- **Goal of the exercise**
Pictures excluded, set down exactly the lines from the one containing "Screen dimensions: 1064x1133" through the final line of the material, and only those.

- **Data for this exercise**
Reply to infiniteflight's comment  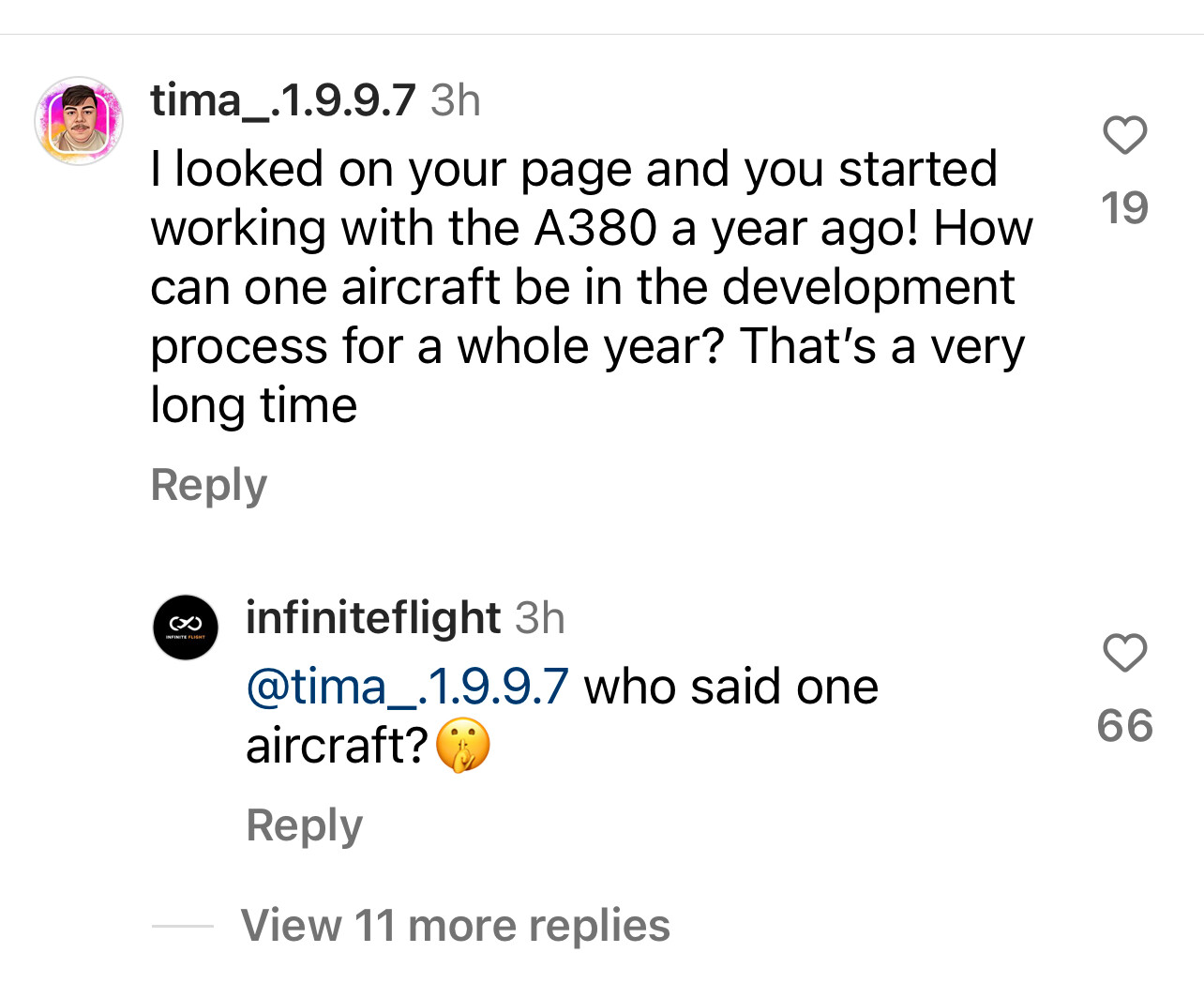pyautogui.click(x=304, y=825)
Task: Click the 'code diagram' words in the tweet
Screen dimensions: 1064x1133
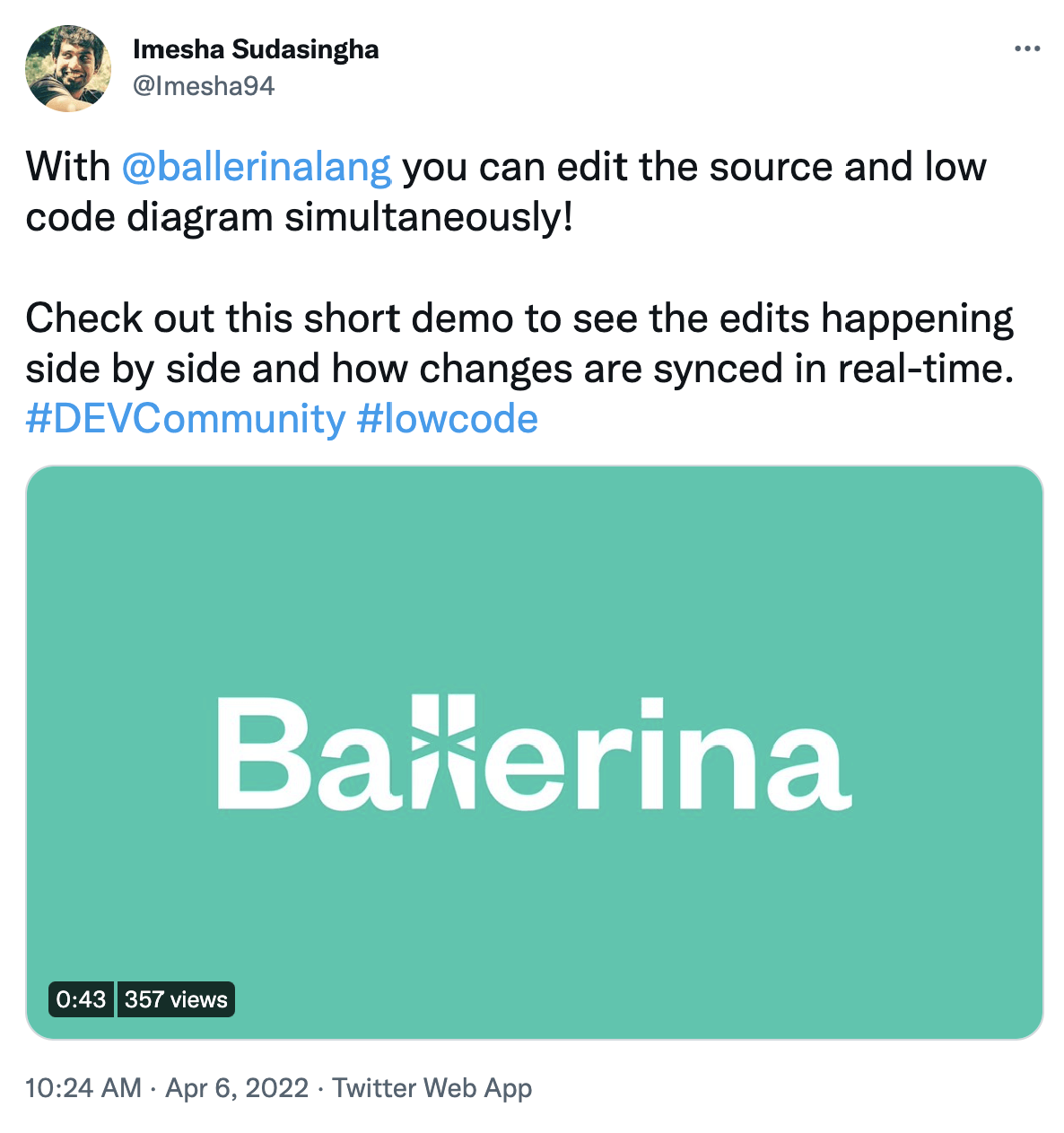Action: click(149, 218)
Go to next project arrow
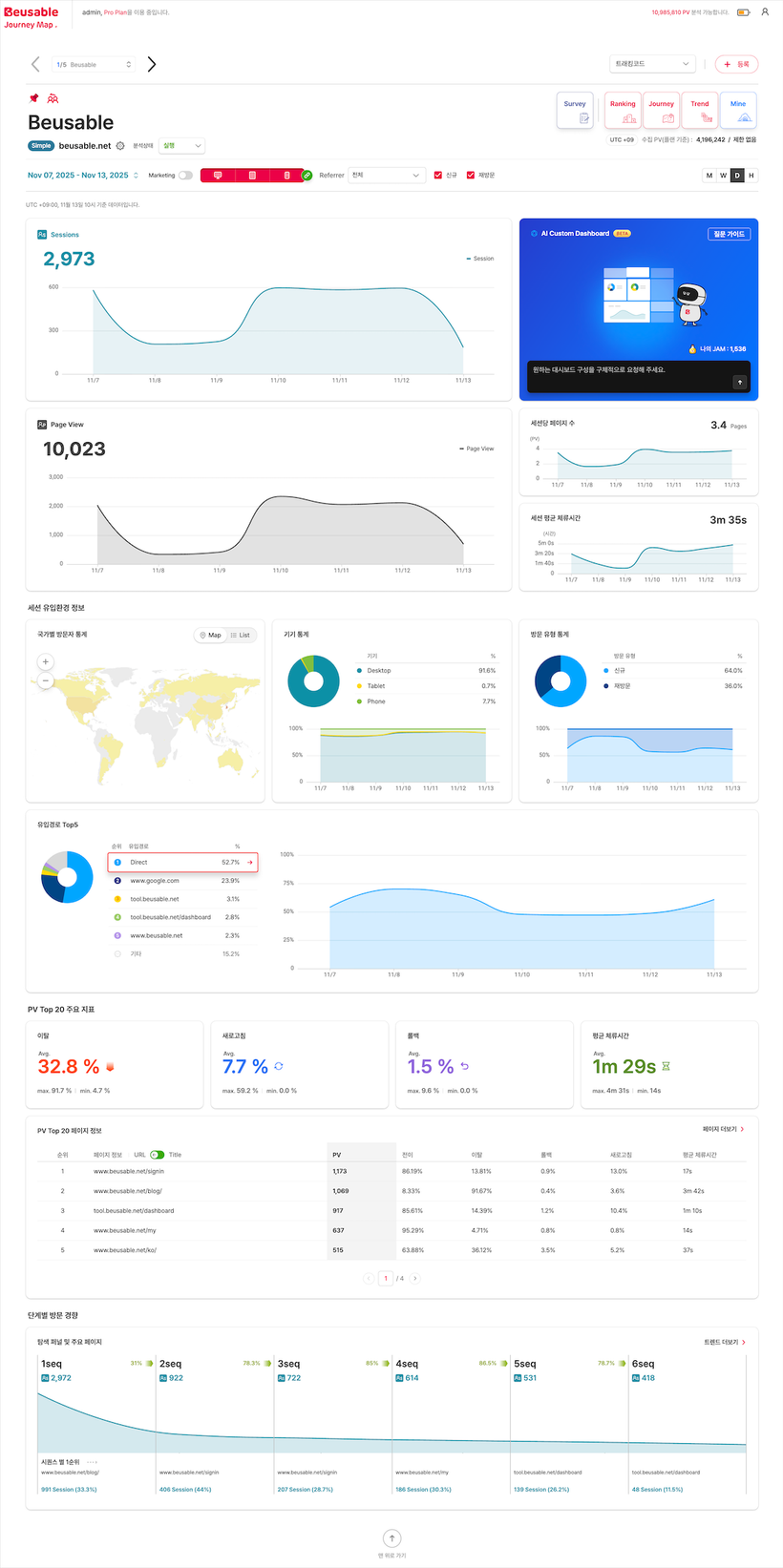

- **Exercise response**
Screen dimensions: 1064x1133
Action: click(149, 218)
Go to next project arrow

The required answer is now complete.